Indeed. I don't know if anyone remebers this one, when friendly fire killed 4 good men:

$1:
UNTIL the deaths last week of four Canadian soldiers accidentally killed by a US warplane in Afghanistan, probably almost no one outside their home country had been aware that Canadian troops were deployed in the region. And as always, Canada will now bury its dead, just as the rest of the world as always will forget its sacrifice, just as it always forgets nearly everything Canada ever does.

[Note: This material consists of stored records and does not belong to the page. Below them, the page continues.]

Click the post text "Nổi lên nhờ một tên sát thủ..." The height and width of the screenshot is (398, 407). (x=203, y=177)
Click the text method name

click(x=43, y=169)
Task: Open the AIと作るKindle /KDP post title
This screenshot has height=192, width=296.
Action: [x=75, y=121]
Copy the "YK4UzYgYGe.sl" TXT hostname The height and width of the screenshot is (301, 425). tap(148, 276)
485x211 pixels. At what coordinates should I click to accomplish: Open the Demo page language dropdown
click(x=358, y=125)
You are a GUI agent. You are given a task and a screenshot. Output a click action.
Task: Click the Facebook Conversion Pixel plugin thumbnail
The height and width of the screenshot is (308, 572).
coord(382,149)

It seems that Canada's historic mission is to come to the selfless aid both of its friends and of complete strangers, and then, once the crisis is over, to be well and truly ignored. Canada is the perpetual wallflower that stands on the edge of the hall, waiting for someone to come and ask her for a dance. A fire breaks out, she risks life and limb to rescue her fellow dance-goers, and suffers serious injuries. But when the hall is repaired and the dancing resumes, there is Canada, the wallflower still, while those she once helped glamorously cavort across the floor, blithely neglecting her yet again.

That is the price which Canada pays for sharing the North American Continent with the US, and for being a selfless friend of Britain in two global conflicts. For much of the 20th century, Canada was torn in two different directions: it seemed to be a part of the old world, yet had an address in the new one, and that divided identity ensured that it never fully got the gratitude it deserved.

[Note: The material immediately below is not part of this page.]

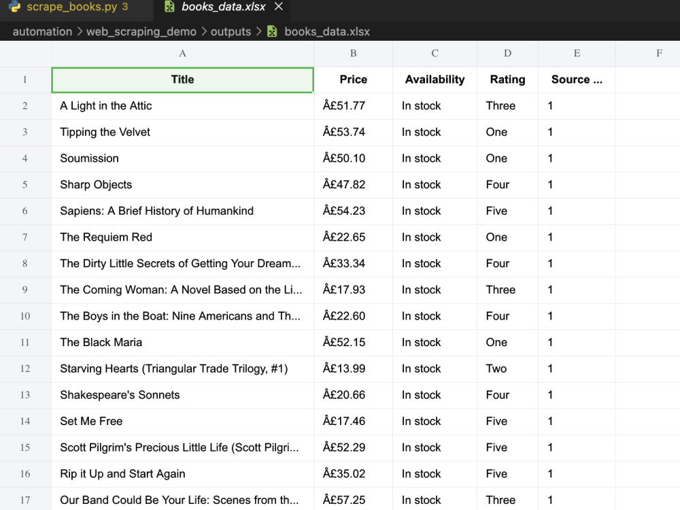Click the Python icon on scrape_books.py tab
This screenshot has height=510, width=680.
(x=15, y=7)
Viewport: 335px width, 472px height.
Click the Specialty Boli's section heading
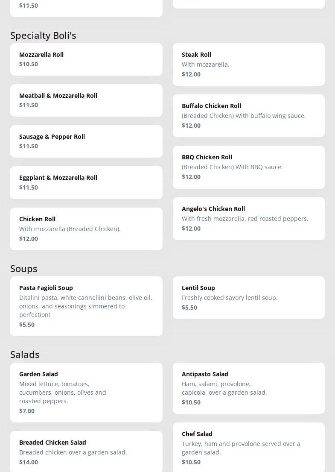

Yet its purely voluntary contribution to the cause of freedom in two world wars was perhaps the greatest of any democracy. Almost 10 per cent of Canada's entire population of seven million people served in the armed forces during the First World War, and nearly 60,000 died. The great Allied victories of 1918 were spearheaded by Canadian troops, perhaps the most capable soldiers in the entire British order of battle.

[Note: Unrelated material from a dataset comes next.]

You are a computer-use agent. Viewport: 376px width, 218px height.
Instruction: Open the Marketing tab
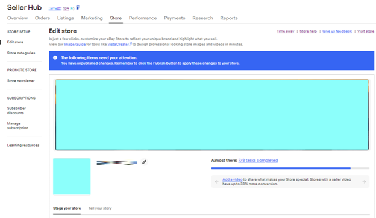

Canada was repaid for its enormous sacrifice by downright neglect, its unique contribution to victory being absorbed into the popular memory as somehow or other the work of the "British". The Second World War provided a re-run. The Canadian navy began the war with a half dozen vessels, and ended up policing nearly half of the Atlantic against U-boat attack. More than 120 Canadian warships participated in the Normandy landings, during which 15,000 Canadian soldiers went ashore on D-Day alone. Canada finished the war with the third largest navy and the fourth largest air force in the world.

The world thanked Canada with the same sublime indifference as it had the previous time. Canadian participation in the war was acknowledged in film only if it was necessary to give an American actor a part in a campaign which the US had clearly not participated - a touching scrupulousness which, of course, Hollywood has since abandoned, as it has any notion of a separate Canadian identity.

So who today in the US knows about the stoic and selfless friendship its northern neighbour has given it in Afghanistan? Rather like Cyrano de Bergerac, Canada repeatedly does honourable things for honourable motives, but instead of being thanked for it, it remains something of a figure of fun. It is the Canadian way, for which Canadians should be proud, yet such honour comes at a high cost.

This weekend four shrouds, red with blood and maple leaf, head homewards; and four more grieving Canadian families know that cost all too tragically well.